Fast Company reported on CollegeVine, a company founded as a professional network that allowed prospective college students to connect with admissions offices, now launching an "AI recruiter". Apparently, the problem CollegeVine is now seeking to solve is that the college admissions offices are overwhelmed with student queries. Wouldn't it be nice if some automated system could take care of some of them?
FastCompany asked Zack Perkins (founder of CollegeVine): "What were some of the most challenging questions that came up when you were building the recruiter?" and Perkins replied:

There were a number. On the student side, some of the big ones were: Should we say this is an AI? Should it feel like an AI? We landed on: Let’s be very upfront that this is an AI—and students actually do prefer the AI recruiter.

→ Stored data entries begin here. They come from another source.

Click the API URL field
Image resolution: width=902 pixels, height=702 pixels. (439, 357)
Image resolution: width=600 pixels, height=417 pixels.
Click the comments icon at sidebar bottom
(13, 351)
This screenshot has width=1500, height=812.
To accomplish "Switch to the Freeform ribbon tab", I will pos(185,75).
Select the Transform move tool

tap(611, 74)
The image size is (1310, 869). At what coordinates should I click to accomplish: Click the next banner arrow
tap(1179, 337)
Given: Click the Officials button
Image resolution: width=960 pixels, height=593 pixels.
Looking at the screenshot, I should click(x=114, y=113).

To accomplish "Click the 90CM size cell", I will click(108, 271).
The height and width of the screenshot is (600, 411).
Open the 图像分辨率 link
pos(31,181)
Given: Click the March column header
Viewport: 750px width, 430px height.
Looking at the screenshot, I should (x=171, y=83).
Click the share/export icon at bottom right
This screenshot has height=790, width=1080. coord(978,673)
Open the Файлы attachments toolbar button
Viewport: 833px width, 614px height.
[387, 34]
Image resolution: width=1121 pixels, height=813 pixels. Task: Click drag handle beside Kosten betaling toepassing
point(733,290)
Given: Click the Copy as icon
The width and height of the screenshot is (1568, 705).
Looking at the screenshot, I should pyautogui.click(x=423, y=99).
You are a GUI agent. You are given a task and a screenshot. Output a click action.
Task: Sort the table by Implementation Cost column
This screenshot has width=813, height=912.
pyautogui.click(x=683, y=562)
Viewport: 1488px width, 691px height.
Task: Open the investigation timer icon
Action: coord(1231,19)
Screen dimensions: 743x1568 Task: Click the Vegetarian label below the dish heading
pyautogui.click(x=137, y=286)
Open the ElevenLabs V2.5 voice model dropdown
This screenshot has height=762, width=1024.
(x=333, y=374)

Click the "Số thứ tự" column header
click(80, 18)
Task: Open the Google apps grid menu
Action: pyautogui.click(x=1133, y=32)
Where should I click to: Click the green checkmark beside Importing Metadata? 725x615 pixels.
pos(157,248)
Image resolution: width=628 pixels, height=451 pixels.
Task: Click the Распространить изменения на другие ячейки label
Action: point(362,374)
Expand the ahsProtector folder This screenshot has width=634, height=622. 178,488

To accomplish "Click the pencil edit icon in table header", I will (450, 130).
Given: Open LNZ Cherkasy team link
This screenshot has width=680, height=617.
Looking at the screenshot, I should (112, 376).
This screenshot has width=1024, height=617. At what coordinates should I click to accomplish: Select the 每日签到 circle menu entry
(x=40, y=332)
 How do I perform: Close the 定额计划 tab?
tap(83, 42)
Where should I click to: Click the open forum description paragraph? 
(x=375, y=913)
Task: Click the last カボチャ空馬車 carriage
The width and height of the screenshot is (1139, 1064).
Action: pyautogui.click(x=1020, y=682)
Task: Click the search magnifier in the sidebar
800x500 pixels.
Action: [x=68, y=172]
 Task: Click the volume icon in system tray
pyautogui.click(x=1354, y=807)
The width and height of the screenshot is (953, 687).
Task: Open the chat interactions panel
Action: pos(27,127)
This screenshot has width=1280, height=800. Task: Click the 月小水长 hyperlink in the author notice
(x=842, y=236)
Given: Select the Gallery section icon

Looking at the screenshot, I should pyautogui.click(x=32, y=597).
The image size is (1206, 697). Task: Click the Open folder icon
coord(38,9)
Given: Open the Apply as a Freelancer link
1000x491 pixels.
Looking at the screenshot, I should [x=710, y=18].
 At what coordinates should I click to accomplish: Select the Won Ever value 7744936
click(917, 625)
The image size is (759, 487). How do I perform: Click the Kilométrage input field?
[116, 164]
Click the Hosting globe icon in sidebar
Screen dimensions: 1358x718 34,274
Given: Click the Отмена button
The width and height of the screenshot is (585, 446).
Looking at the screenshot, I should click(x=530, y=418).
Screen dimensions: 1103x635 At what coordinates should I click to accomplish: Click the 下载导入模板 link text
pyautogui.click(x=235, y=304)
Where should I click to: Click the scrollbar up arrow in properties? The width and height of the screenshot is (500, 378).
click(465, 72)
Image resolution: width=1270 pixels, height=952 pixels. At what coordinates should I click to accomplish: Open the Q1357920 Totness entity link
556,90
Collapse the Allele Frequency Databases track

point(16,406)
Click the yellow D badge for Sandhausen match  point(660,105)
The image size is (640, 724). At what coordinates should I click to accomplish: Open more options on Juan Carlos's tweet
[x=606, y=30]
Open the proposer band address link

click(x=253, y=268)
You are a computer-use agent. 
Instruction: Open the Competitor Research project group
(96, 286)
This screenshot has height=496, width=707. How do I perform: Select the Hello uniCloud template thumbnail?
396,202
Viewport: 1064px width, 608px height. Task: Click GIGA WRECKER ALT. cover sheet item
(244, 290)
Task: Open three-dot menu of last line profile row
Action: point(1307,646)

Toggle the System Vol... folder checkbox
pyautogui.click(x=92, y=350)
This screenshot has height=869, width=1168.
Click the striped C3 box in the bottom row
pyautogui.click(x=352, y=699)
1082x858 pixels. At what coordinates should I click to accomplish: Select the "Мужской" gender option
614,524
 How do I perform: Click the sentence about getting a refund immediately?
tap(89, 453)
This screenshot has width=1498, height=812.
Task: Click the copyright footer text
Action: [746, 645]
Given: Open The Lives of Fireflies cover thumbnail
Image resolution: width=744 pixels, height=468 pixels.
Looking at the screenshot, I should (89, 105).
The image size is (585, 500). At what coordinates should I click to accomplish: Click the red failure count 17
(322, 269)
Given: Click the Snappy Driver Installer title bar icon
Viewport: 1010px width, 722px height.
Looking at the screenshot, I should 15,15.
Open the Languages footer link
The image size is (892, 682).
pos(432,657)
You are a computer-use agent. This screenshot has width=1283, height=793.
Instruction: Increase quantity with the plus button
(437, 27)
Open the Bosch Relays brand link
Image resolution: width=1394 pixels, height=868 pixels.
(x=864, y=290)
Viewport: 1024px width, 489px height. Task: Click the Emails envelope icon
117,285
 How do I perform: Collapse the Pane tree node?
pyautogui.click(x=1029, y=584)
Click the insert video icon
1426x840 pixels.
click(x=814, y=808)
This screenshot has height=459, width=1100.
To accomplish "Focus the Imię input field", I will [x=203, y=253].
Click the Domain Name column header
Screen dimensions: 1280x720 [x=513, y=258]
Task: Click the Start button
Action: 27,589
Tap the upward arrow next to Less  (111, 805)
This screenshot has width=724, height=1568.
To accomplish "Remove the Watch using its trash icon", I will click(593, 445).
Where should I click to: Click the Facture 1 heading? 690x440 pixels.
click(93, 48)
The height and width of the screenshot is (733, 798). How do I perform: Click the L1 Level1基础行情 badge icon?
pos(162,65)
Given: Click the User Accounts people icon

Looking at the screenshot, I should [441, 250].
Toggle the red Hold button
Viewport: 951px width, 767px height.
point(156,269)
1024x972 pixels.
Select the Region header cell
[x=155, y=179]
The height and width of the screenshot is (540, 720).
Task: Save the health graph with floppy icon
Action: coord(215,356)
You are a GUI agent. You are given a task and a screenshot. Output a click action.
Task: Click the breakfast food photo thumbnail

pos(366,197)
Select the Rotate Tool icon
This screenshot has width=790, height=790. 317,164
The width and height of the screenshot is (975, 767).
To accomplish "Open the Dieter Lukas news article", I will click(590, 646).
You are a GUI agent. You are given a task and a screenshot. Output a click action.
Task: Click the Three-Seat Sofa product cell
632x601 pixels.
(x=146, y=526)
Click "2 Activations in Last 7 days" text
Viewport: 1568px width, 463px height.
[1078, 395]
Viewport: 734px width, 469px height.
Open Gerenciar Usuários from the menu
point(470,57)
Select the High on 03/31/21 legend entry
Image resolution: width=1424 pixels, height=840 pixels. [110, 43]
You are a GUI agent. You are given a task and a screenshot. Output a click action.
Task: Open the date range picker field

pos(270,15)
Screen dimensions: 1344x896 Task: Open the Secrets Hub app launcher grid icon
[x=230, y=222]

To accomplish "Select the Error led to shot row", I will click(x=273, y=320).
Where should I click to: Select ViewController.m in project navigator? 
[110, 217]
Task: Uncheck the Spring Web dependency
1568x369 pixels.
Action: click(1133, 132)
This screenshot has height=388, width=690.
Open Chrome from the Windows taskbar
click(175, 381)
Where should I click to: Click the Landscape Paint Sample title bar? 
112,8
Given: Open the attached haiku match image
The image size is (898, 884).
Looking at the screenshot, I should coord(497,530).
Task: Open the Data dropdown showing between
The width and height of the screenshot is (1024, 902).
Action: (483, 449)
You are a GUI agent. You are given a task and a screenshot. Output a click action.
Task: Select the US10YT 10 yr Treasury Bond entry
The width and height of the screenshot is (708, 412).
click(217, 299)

(It's surprising and telling to me that this is framed as a challenging question. I wonder what was in the "cons" column regarding transparency here. Also, while it's important to be upfront about the system being artificial, to let the students know they're not communicating directly with a person, I maintain it's misleading to call these things "AI"...)
There are many issues with this whole set up (FastCompany noted that the assistant they tested refused to answer questions "about campus administrators’ stance on Palestine and Israel" and that Perkins said it's because the system is "not allowed to discuss politics"), but the one I want to focus on here is what happens as data accumulates in these systems.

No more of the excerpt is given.